Floraan whispered reassurance in her daughter’s ear. Henna gave a tiny nod and settled deeper into the lap, already calmer.

Rhaif cast her mother a questioning look.

“I told her Kalder is not a monster. That he just got scared. And was only trying to protect her from the bad men.”

“I think everything you said was true—except maybe for the scared part.”

Fenn crossed between them to join Brayl. “What do we do from here? Where do we go?”

Brayl pointed at Floraan. “I was hoping she would know.”

“What about making for Kefta?” Rhaif suggested. “Get the sea between us and them?”

“Not enough flashburn in my tanks to reach there. I’m running on dregs as it is.” She glanced back at Floraan. “Is there a village close by—”

Rhaif stiffened and jerked back as something flew past the window behind her.

Noting his reaction, Brayl swung around. “What?”

“It’s gone,” Rhaif said.

“What was it?”

He shook his head.

Overhead, something suddenly tore into the balloon, shaking the entire raft. Past the window, a black silhouette cut through the mists. It dove past the bow. Then another. And another.

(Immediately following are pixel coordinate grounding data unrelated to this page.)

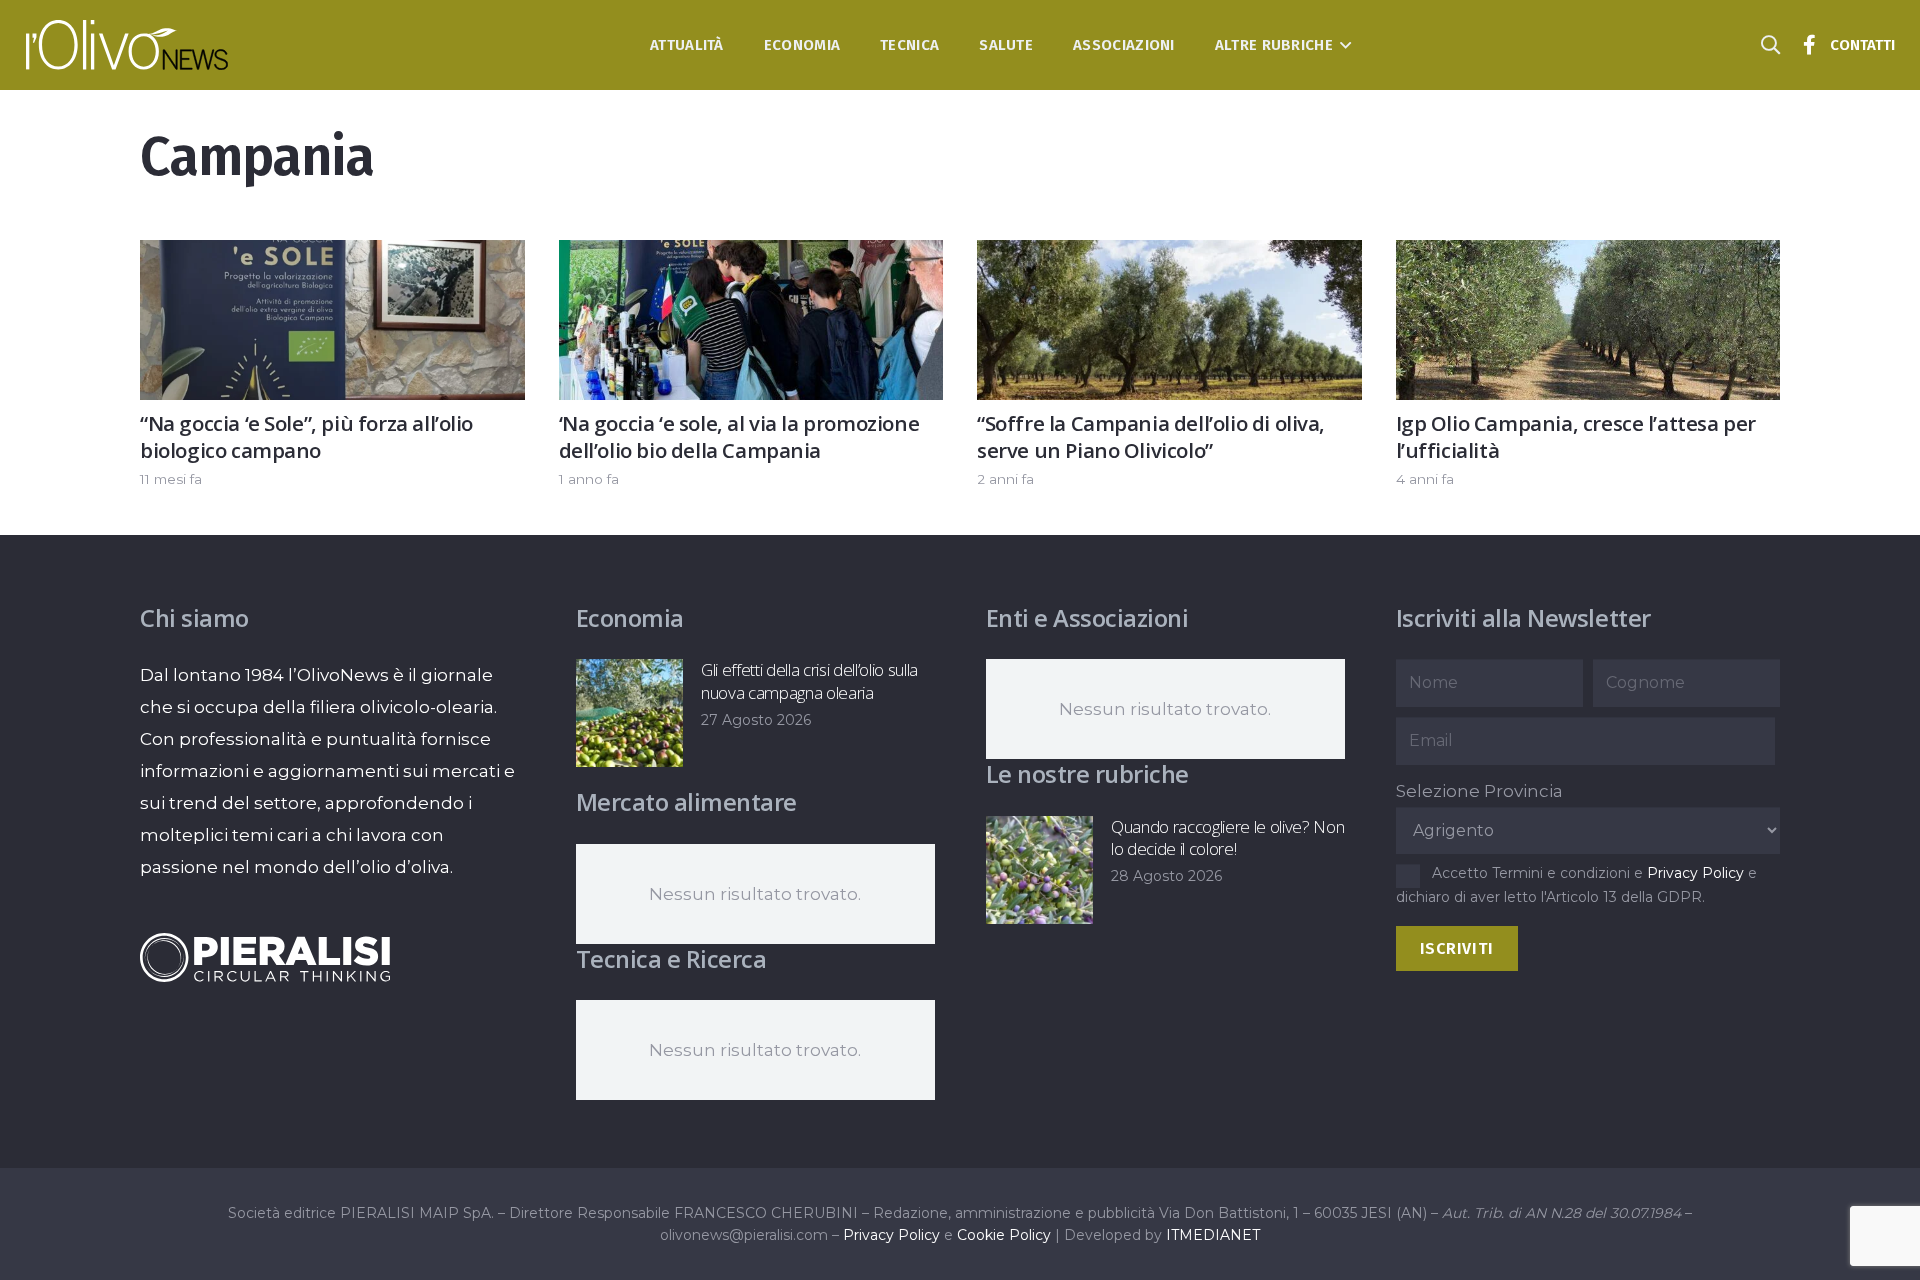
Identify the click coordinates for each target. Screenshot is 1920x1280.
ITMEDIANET (1213, 1235)
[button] (1342, 45)
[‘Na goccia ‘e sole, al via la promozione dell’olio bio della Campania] (751, 256)
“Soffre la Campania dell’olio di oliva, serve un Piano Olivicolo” (1151, 436)
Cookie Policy (1004, 1235)
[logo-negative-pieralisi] (265, 957)
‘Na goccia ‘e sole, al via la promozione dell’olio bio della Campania (739, 436)
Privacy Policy (1695, 873)
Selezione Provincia (1479, 791)
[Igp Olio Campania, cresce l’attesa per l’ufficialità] (1588, 256)
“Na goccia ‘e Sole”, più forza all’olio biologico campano (306, 436)
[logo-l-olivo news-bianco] (127, 45)
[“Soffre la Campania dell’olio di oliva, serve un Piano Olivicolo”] (1169, 256)
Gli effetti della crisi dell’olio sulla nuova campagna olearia (809, 680)
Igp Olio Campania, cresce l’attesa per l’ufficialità (1576, 436)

“Raash’ke,” Floraan moaned.

All the explosions and screams must have lured the beasts back into the Crèche.

The raft whipped hard as the last of the raft’s balloon was ripped away. Rhaif caught a brief glimpse of a wing and a tattered flap of fabric.

Then the ship plummeted.

Brayl cursed and pressed both pedals flat to the floor. The forge roared under them. Its flames fought to slow their fall, braking their descent, but not by much. As the raft spun, Rhaif caught snippets of a beach, the sea, the cliff wall.

Which of them would they strike first?

Brayl struggled to get them over water. But she had little control over the raft. Most of the forge’s force was directed downward, trying to curb their speed.

But even that quickly proved useless.

The forge’s flames sputtered with its last gasps of flashburn.

Once, twice—then died.

The forge fell silent, leaving only the winds shrieking outside.

No one bothered to add to that screaming.

They rode the spinning raft down—heading for a splintering crash.